● **Collected data entries**:
################
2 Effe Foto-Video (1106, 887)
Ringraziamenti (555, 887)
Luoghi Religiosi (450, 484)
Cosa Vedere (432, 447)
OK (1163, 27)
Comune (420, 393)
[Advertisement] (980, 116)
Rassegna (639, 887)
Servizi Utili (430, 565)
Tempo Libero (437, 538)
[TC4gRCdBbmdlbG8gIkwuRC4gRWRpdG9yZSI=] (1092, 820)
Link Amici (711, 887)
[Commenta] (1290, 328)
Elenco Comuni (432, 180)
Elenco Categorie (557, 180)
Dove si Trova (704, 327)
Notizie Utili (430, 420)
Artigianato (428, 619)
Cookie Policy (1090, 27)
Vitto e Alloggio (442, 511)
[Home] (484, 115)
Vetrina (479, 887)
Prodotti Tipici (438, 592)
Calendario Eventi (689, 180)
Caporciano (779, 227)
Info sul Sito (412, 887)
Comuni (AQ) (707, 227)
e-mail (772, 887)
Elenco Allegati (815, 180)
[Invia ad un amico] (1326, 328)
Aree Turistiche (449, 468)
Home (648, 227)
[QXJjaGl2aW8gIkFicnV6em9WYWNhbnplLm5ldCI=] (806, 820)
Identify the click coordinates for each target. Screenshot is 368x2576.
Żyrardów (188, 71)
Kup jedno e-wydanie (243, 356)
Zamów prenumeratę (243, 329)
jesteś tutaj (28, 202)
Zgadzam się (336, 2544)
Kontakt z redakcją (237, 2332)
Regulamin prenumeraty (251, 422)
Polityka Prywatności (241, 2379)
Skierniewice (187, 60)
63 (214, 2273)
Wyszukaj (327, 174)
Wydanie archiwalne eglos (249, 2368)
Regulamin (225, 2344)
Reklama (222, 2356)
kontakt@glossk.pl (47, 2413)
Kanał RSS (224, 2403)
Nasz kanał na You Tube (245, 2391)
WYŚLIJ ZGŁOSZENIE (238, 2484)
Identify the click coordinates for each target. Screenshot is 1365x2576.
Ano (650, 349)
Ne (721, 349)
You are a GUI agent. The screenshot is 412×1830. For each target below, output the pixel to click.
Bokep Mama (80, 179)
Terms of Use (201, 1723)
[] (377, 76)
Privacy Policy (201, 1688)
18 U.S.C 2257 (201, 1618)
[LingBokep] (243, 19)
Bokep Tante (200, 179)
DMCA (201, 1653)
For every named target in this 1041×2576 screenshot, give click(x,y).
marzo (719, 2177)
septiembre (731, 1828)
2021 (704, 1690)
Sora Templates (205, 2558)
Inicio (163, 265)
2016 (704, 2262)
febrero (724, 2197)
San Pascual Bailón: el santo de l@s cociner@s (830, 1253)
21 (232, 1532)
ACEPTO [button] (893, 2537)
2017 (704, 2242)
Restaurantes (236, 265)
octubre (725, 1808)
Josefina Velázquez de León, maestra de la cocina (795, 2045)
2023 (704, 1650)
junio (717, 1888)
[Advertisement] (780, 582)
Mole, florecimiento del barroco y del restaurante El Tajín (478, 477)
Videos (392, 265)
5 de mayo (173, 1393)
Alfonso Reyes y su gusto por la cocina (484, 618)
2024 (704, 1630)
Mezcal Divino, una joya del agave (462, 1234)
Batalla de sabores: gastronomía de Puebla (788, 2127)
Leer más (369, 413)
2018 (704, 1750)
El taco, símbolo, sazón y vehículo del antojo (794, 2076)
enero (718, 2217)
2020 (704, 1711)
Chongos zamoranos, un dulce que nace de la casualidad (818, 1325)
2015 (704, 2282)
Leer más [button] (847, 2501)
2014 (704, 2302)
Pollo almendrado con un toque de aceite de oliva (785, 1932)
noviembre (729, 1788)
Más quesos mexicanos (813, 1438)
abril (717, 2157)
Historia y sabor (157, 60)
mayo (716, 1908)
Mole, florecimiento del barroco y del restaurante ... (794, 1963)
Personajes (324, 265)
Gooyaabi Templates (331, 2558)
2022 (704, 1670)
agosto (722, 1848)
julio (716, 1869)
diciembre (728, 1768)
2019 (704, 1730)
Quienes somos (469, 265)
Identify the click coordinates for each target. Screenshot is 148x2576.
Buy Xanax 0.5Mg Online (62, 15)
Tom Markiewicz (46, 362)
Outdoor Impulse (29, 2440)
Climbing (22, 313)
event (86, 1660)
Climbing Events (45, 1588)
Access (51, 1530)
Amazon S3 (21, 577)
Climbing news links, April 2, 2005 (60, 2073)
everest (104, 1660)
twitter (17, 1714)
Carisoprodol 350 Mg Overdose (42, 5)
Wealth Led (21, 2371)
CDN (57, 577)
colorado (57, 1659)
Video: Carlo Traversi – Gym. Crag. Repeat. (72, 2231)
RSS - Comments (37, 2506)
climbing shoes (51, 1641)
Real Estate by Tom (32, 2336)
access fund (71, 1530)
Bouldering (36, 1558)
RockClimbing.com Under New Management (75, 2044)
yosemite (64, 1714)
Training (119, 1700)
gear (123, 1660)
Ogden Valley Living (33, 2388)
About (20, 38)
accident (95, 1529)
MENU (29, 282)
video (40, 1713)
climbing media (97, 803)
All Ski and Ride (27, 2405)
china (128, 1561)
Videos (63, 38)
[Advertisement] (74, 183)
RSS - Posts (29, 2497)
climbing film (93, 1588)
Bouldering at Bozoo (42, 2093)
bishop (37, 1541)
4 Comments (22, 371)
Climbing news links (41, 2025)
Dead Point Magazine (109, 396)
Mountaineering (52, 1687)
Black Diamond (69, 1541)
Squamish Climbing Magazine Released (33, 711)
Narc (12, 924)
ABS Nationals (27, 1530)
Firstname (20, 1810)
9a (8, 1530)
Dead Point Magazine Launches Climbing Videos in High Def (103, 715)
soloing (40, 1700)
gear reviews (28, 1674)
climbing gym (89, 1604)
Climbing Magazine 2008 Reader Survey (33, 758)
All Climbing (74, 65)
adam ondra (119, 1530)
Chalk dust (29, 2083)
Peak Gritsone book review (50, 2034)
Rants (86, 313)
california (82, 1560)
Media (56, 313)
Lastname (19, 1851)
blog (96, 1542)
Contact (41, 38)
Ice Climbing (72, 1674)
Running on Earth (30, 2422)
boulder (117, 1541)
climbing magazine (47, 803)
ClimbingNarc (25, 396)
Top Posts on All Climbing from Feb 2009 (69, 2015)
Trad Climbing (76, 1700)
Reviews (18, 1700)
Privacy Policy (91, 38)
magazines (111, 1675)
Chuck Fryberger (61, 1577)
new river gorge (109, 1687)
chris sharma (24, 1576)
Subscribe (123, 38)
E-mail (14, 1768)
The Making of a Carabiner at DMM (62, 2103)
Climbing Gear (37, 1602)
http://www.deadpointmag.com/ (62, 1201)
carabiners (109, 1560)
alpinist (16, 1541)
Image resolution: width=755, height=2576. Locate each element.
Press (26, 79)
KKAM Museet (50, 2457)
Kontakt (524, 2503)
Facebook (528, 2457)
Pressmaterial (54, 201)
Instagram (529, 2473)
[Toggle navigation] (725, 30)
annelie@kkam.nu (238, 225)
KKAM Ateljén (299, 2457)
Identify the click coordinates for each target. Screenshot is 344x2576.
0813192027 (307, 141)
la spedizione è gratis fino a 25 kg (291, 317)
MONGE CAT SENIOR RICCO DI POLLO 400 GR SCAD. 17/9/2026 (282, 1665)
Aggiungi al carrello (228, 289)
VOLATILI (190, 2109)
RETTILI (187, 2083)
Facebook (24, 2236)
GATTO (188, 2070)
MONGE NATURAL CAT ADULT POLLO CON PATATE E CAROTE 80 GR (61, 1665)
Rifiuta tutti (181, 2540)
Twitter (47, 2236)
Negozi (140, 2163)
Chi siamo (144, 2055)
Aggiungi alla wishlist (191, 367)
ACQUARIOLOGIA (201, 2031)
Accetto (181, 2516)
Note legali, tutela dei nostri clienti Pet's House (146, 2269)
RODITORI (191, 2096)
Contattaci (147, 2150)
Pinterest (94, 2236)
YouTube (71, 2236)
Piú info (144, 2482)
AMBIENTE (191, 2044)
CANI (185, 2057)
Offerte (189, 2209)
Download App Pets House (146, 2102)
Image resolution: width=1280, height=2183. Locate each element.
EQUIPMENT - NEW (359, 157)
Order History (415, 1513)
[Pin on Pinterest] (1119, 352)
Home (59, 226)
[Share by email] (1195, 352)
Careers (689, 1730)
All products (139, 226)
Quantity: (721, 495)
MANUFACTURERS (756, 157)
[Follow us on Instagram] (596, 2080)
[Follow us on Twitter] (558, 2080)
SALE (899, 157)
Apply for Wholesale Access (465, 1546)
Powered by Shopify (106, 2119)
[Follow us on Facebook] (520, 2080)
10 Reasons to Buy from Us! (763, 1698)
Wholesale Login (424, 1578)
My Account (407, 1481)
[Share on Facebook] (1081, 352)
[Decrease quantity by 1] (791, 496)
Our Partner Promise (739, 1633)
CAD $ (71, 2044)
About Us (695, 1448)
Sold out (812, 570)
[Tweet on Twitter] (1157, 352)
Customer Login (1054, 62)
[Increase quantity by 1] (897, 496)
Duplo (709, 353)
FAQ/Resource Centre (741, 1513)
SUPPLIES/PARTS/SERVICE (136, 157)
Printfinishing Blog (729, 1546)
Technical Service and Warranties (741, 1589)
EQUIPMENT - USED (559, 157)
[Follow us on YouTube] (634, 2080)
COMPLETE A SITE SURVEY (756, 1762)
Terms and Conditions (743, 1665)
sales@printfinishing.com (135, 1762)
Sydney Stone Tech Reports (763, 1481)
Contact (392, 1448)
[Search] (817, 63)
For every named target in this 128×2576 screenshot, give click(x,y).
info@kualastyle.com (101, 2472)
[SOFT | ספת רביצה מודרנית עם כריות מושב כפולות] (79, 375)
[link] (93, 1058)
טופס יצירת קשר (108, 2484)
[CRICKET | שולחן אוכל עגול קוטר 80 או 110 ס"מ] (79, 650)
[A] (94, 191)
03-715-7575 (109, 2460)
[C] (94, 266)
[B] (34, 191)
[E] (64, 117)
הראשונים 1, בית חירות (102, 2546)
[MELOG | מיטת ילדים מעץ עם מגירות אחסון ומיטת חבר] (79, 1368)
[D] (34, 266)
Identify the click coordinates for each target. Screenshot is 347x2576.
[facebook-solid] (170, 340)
################
● **Your task**:
Print, without alteration, only the lines above between the one holding "Dead Point Magazine Launches" and the one holding "boulder (117, 1541)", inclusive.

● **Your solution**:
Dead Point Magazine Launches Climbing Videos in High Def (103, 715)
soloing (40, 1700)
gear reviews (28, 1674)
climbing gym (89, 1604)
Climbing Magazine 2008 Reader Survey (33, 758)
All Climbing (74, 65)
adam ondra (119, 1530)
Chalk dust (29, 2083)
Peak Gritsone book review (50, 2034)
Rants (86, 313)
california (82, 1560)
Media (56, 313)
Lastname (19, 1851)
blog (96, 1542)
Contact (41, 38)
Ice Climbing (72, 1674)
Running on Earth (30, 2422)
boulder (117, 1541)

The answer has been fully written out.